2 Nephi 29:3 “And because my words shall hiss forth-many of the Gentiles shall say: A Bible! We have got a Bible, and there cannot be any more Bible.”

Two weeks ago, I ran into this for the first time since my mission. We have two good friends who recently moved from the east coast to Utah. They are incredible people who are very devoted to Jesus Christ, and I commend them for that. They adore, read, and know their bible. This wasn’t the first time we had a religious conversation with them, but it was the first time I directly asked them if they thought we were going to hell. 

They responded with, “Yes. We believe that if you were to die right now, you would go to hell.”

It’s interesting because I’ve heard that plenty of times before, but this was the first time it really bothered me. Before I go on, let me explain what exactly bothered me.

1) It didn’t bother me that a friend believed I was going to hell. They were sincere, and they also wanted us to find the truth (or what they believe to be the truth). They didn’t want us to go to hell. They just believed that’s where we were headed.

2) It didn’t bother me that they feel like we believe in a different Jesus. We believe in very similar things about Jesus (born to a virgin, performed miracles, accomplished Atonement, died on a cross, was resurrected), but we also believe different things (Christ is a very separate Being from God, He visited many countries around the world after He was resurrected, He continues to call prophets today).

What really and truly and sincerely and deeply bothered me was the picture it painted of the God I know. 

I’m going to write a couple of facts that many people believe about Jesus Christ and members of my church, and I want to ask you, in all sincerity, if you truly believe that they can coexist.

  • God loves us more than we can comprehend. That means more than a husband loves a wife or a parent loves a child. We don’t even begin to understand how He loves us. That’s how deep His love is.
  • God is perfectly just and perfectly merciful. Perfectly. He doesn’t make mistakes when He is judging because He knows us perfectly too. 
  • I am a member of The Church of Jesus Christ of Latter-day Saints. I have worked my entire life to serve Him the best I could. I can assure you I have made plenty of mistakes that still haunt me sometimes, but I worked really hard to love Him, teach about Him, and live like Him. 
  • I am going to spend an eternity living in a pit of fire known as hell.
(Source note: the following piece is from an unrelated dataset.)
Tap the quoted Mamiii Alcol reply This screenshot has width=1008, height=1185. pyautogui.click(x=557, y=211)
Can these statements truly coexist? Not in my mind. It literally doesn’t make sense. I may not have perfect judgement like God, but I can tell you right now that sending your child to live in fire because they didn’t know all of Your characteristics is very NOT just.

If I get to the other side, and God tells me that I got it all wrong, I will jump on board with what’s right. That’s all it would take. I’d be game. Perhaps I am ignorant, but I am not rebellious.
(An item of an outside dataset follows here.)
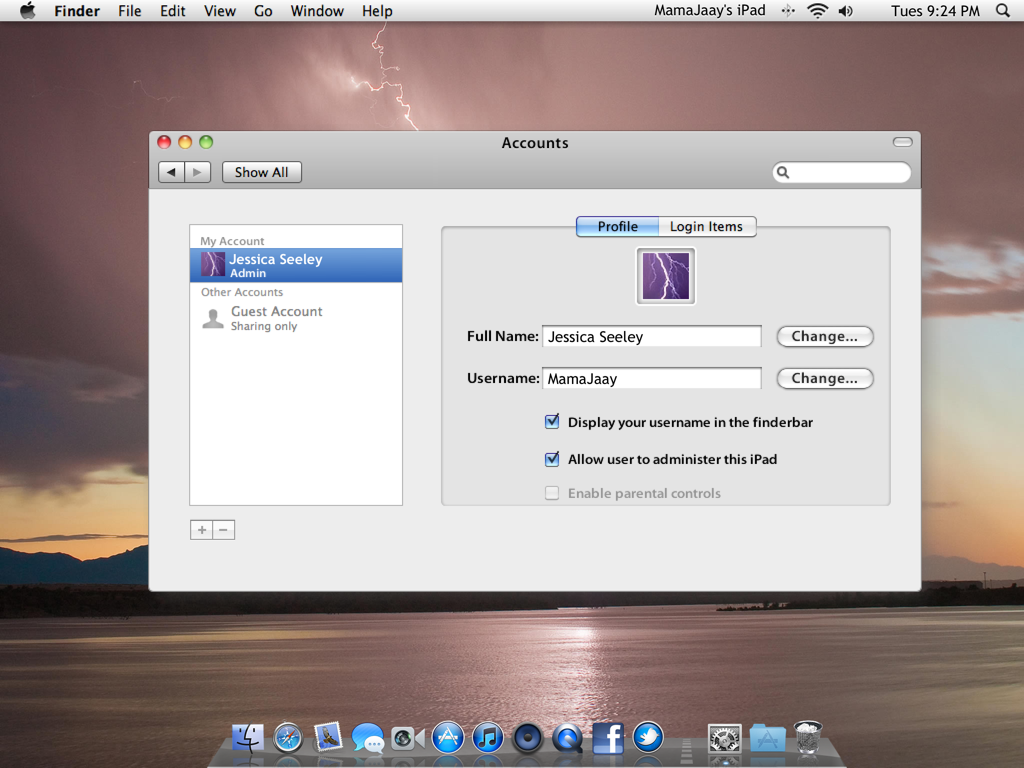The image size is (1024, 768).
Task: Click the lightning profile picture thumbnail
Action: point(666,276)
My friends cited Romans 1 to justify their claims. They believe that babies are not held accountable (we can agree on the fact that babies shouldn’t get sent to hell). They also believe that anyone (even someone in the middle of Africa who has never heard of Christ) can look around and see God’s creations, pray, and receive revelation about who He is. I’ll give them that because I believe that too. I believe anyone can learn about God and Jesus Christ by praying.

But I still can’t comprehend a loving God that would send His well-meaning children to live in fire. That can’t coexist in my mind with mercy, justice, and all-encompassing love. They might argue that I had my chance to get revelation about the truth, but that still doesn’t work in my mind. I pray multiple times a day. I have read from the scriptures (including the bible!) every day from the time I was fourteen. Maybe I do have everything wrong, but can you really believe that God would punish me after I’ve given my all to know Him?
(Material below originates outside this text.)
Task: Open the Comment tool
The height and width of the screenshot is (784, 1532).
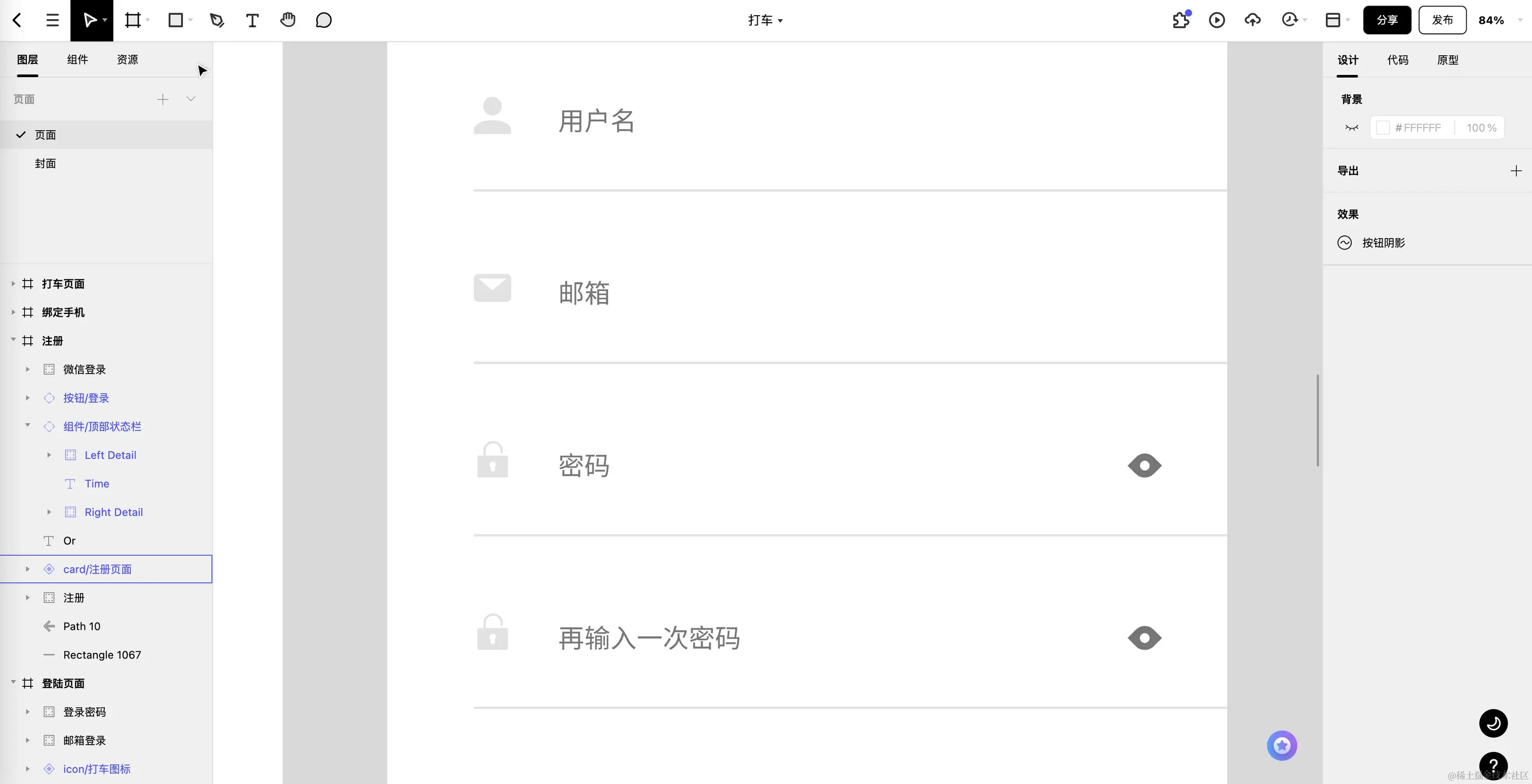Action: [324, 20]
I know my own heart. I know how hard I’ve tried to come to know Him and serve Him. I sincerely believe that this is enough for Him. However, if I’m wrong, if He is truly willing to send me to live in hell when I’ve given my best, then I guess I stand with Joseph Smith when he said, “…therefore, let me be resurrected with the Saints, whether I ascend to heaven or descend to hell, or go to any other place. And if we go to hell, we will turn the devils out of doors and make a heaven of it. Where this people are, there is good society.”

I do not wish to be with a God that would send me to hell anyway. Don’t mistake that sentence for what it is not. If I am sinning, if I am not trying my best and repenting, then God SHOULD send me away. However, I rely on the Atonement and do my best to follow Him. I have loved Him, and I have done my best to do right. I can’t really give more than that, and so what more can be done? I want to live with a God who sees His children and teaches them when they don’t have everything right. That’s perfect love, mercy, and justice to me. I want to live with that God or no God at all.